:: TEXT UNDER STUDY ::

───

Over half (52%) of the adult population in the US is suffering from type 2 diabetes or prediabetes, and a new Virta survey shows that a staggering 76% of people with type 2 diabetes experience shame around their diagnosis. This National Diabetes Month, Virta took a closer look at what this shame feels like for patients—and gathered advice from clinicians and how people living with type 2 diabetes can shed these feelings.

Diabetes isn’t anyone’s fault, and it’s nothing to be ashamed of.

Unfortunately, the majority of people (55%) with type 2 diabetes avoid talking about it. That breaks down into 39% of people with type 2 diabetes who avoid telling their friends, family, or employer about their condition—and 16% who haven’t told anyone at all.

───

:: DATA ::
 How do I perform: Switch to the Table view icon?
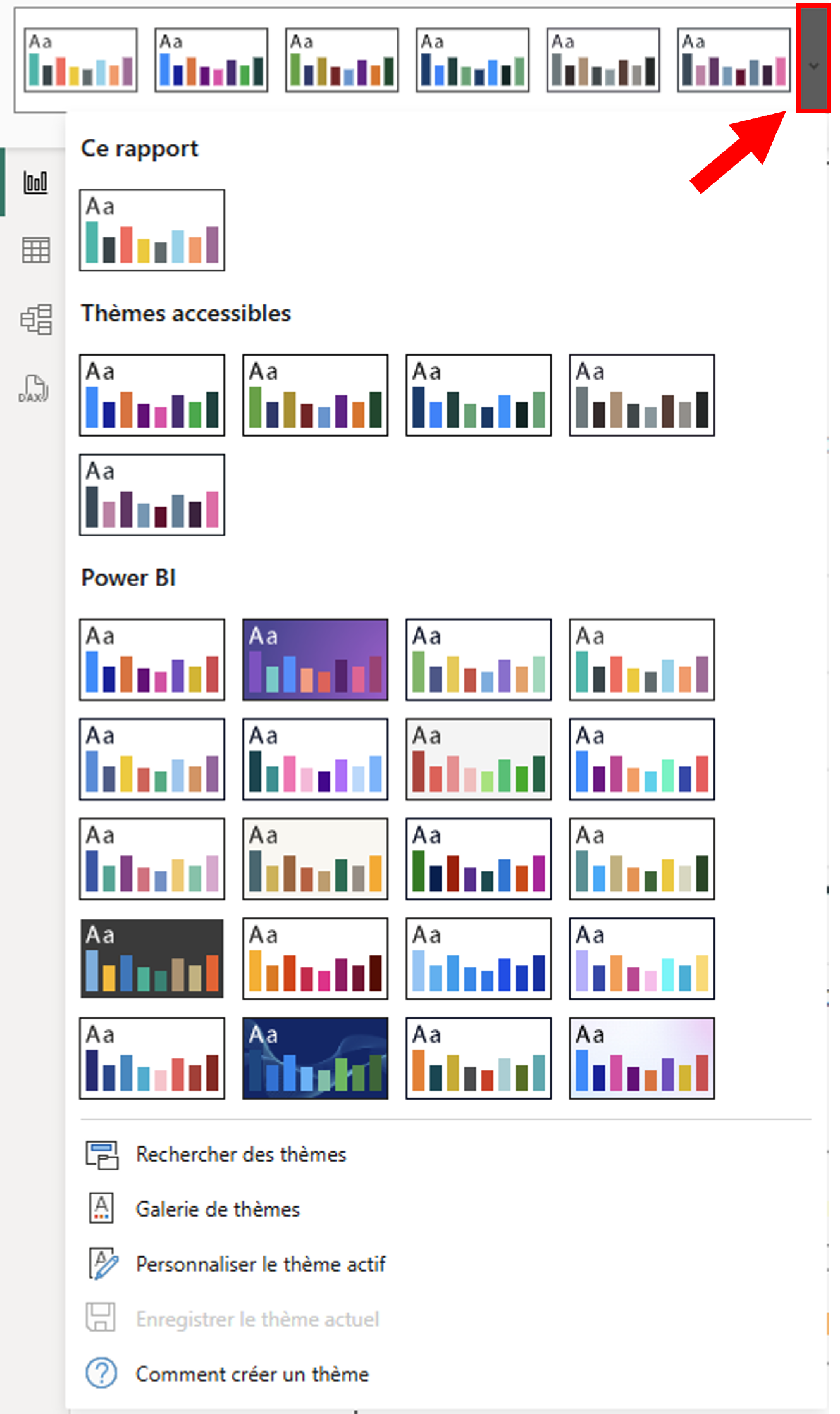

───

:: WHAT IS NEEDED ::
According to the text on shame around type 2 diabetes, what percentage of people with type 2 diabetes have not told anyone at all about their condition?

:: YOUR RESPONSE ::
16%